The board of directors for the Conrad N. Hilton Foundation gathered in Birmingham, Alabama, to discuss the board's equity fund. Sr. Joyce Meyer is third from right. (Courtesy of Shaheen Kassim-Lakha)
Pope Francis habitually calls us to seek out our neighbors on the margins of society and to always keep equity in mind — no one should be left behind. Conrad Hilton, in his legacy will and testament echoes Francis, encouraging Conrad N. Hilton Foundation board members to leave no one walking in darkness alone or considered unworthy of love or resources, nor allow distinctions of race, religion or territory. Love, he said, will bind all in one great family.
Equity is integrated into the strategic initiatives of the Conrad N. Hilton Foundation and is also called out through a distinct Equity Fund to more directly combat bias and injustice across multiple dimensions, including race, gender, disability, religion and sexual orientation. (The Conrad N. Hilton Foundation is a major funder of Global Sisters Report.) Recently, I had the privilege as a board member to be part of a unique gathering of executive leaders representing organizations working to ensure equity for many of our neighbors on the margins of society. The meeting, held in May in Birmingham, Alabama, a beautiful city with a predominantly Black population, where equity had been set aside for years and is famous for being a significant site of the Civil Rights Movement in our country.
To set the stage prior to the meeting, I had the privilege of spending several hours in Montgomery and Selma, not far from Birmingham, both striving to reclaim their histories and build new life. Montgomery has re-identified itself as the Capital of Dreams to recognize both the dreams of Martin Luther King Jr. and of a renewing city. Selma is on a similar path to revitalization, and initiatives can be seen everywhere.
Montgomery is the site of the Legacy Museum (2021) and the National Memorial for Peace and Justice (2018), initiated by Bryan Stevenson, founder of the Equal Justice Initiative. The museum is an amazing vehicle helping visitors experience the history of slave trade and slavery up to the present mass incarceration of Black men, women and even children that marks our country. It does so through a variety of media: animation, videos, wall displays and sculptures including jars of soil from lynching sites from many regions in our country.
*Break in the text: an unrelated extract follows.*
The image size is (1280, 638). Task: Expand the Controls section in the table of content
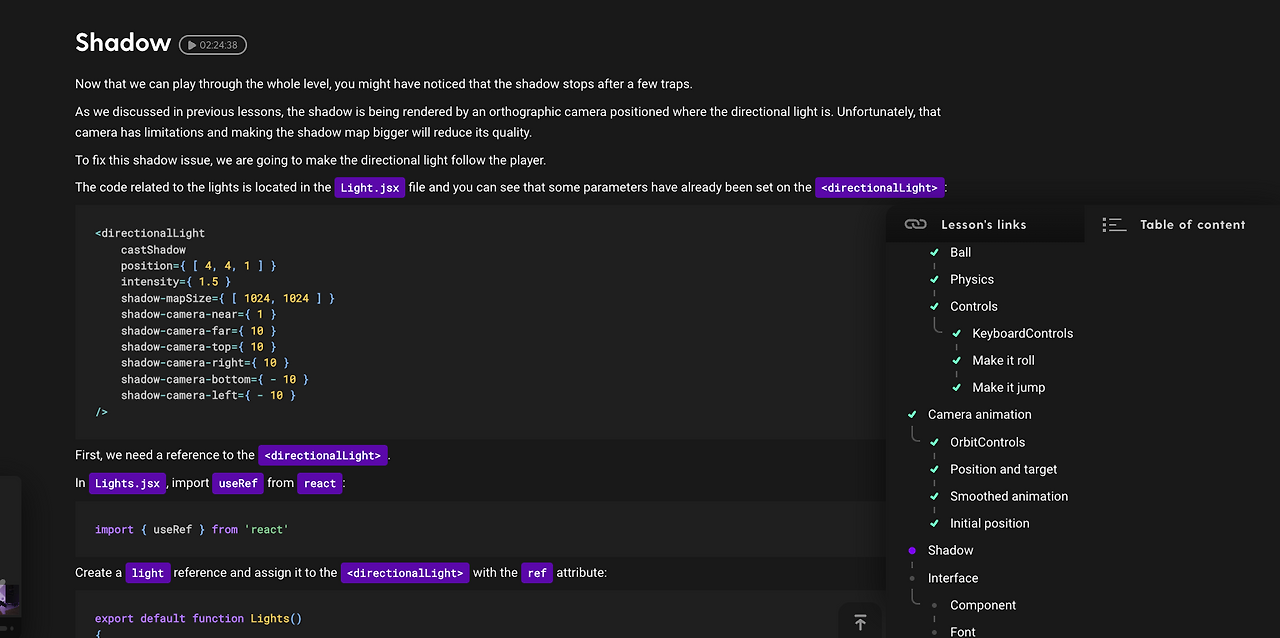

Entering the museum, we were met by a wall video of wild Atlantic waves gushing toward us, reminding us of the thousands of chained African women, men and children who died at sea on their way to America from various west African countries. From there we walked into a large room of beach-like space where haunting ceramic faces were carved, exhibiting the fear and horror of their fate. Imagining these heads and shoulders rising out of the sea brought the reality of those past experiences into the present.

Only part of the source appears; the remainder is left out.